La emblemática empresa alimenticia Georgalos confirmó el traslado de la fabricación de sus clásicos caramelos masticables Flynn Paff a China, una decisión que refleja las dificultades que enfrenta la industria nacional ante altos costos y tensiones laborales.
El presidente de la compañía, Miguel Zonnaras, admitió la medida debido a que los costos estructurales locales vuelven inviable la producción en el país. "Yo soy de ADN industrial, pero también muy pragmático en el sentido de que el proyecto tiene que ser rentable y sustentable en el tiempo", señaló, dejando en evidencia la dureza del contexto para las empresas argentinas.
Una realidad que afecta a la industria nacional
Este traslado se enmarca en un fenómeno preocupante, donde firmas como Lumilagro también anunciaron el envío de su producción a China, producto de la apertura indiscriminada de importaciones y las políticas de atraso cambiario que minan la competitividad local.
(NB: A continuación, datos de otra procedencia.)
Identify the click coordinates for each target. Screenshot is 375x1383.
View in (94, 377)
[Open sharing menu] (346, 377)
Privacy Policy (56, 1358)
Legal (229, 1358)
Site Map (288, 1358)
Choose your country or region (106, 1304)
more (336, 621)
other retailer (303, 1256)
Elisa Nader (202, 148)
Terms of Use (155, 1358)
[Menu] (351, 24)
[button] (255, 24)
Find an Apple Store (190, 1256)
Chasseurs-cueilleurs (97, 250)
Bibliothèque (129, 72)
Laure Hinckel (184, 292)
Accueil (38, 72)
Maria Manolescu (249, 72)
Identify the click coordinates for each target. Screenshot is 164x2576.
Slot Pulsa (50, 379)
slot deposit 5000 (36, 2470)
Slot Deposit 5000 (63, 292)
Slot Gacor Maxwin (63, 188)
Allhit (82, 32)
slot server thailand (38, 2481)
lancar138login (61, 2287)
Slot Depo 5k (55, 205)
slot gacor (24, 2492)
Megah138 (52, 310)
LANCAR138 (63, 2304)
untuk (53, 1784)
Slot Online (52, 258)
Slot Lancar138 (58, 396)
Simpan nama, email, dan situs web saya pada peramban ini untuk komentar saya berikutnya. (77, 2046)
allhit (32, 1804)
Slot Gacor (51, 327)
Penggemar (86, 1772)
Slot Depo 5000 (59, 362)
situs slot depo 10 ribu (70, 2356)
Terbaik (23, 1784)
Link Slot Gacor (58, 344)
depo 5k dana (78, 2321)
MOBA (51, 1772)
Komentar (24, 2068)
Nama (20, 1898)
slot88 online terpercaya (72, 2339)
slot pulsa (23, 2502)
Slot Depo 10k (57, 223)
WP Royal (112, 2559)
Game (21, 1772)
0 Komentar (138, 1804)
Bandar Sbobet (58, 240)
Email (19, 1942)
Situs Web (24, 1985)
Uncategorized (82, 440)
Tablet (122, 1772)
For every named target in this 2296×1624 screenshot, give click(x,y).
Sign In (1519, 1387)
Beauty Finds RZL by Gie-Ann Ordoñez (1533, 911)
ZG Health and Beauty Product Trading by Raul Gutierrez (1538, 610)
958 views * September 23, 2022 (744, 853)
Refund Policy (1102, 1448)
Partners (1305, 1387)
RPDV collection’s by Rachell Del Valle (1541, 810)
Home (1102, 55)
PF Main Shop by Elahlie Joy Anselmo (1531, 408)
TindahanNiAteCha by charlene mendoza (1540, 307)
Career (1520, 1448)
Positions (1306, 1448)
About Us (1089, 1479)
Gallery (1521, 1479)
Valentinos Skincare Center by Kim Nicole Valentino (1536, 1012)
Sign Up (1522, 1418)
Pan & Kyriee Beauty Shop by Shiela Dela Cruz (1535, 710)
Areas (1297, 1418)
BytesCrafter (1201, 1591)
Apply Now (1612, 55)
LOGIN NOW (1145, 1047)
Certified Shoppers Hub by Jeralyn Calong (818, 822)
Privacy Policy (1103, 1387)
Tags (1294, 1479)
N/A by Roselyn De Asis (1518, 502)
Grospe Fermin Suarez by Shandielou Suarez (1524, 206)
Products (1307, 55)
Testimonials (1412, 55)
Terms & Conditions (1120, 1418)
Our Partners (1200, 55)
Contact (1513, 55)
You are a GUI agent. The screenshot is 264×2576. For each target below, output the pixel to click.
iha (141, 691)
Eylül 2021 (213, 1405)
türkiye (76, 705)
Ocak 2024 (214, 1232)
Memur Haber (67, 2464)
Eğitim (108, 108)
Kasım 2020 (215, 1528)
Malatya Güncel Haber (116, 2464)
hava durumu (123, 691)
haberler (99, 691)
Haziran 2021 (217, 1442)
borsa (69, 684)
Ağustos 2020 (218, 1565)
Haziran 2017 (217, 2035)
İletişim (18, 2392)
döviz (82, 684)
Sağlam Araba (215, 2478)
Zonnaras detalló que si bien el costo de la materia prima es similar a nivel global, "la logística golpea fuerte": traer un contenedor desde China cuesta unos 4.000 dólares, frente a 2.000 desde Córdoba, lo que impacta directamente en la producción argentina.
Además, mencionó la existencia de fabricantes extranjeros que producen para varias marcas tan solo cambiando envases y etiquetas, algo que contribuye a la pérdida de producción local.
Este cambio se produce en un contexto complejo, con suspendidos y conflictos laborales en la planta de Georgalos en Victoria, mostrando cómo las dificultades en las condiciones laborales y los costos altos afectan profundamente a los trabajadores y a la industria.
Este escenario pone en discusión la necesidad de un Estado presente que defienda la industria nacional, apoye a los trabajadores y fomente políticas que reviertan la desindustrialización que el país viene sufriendo en los últimos años.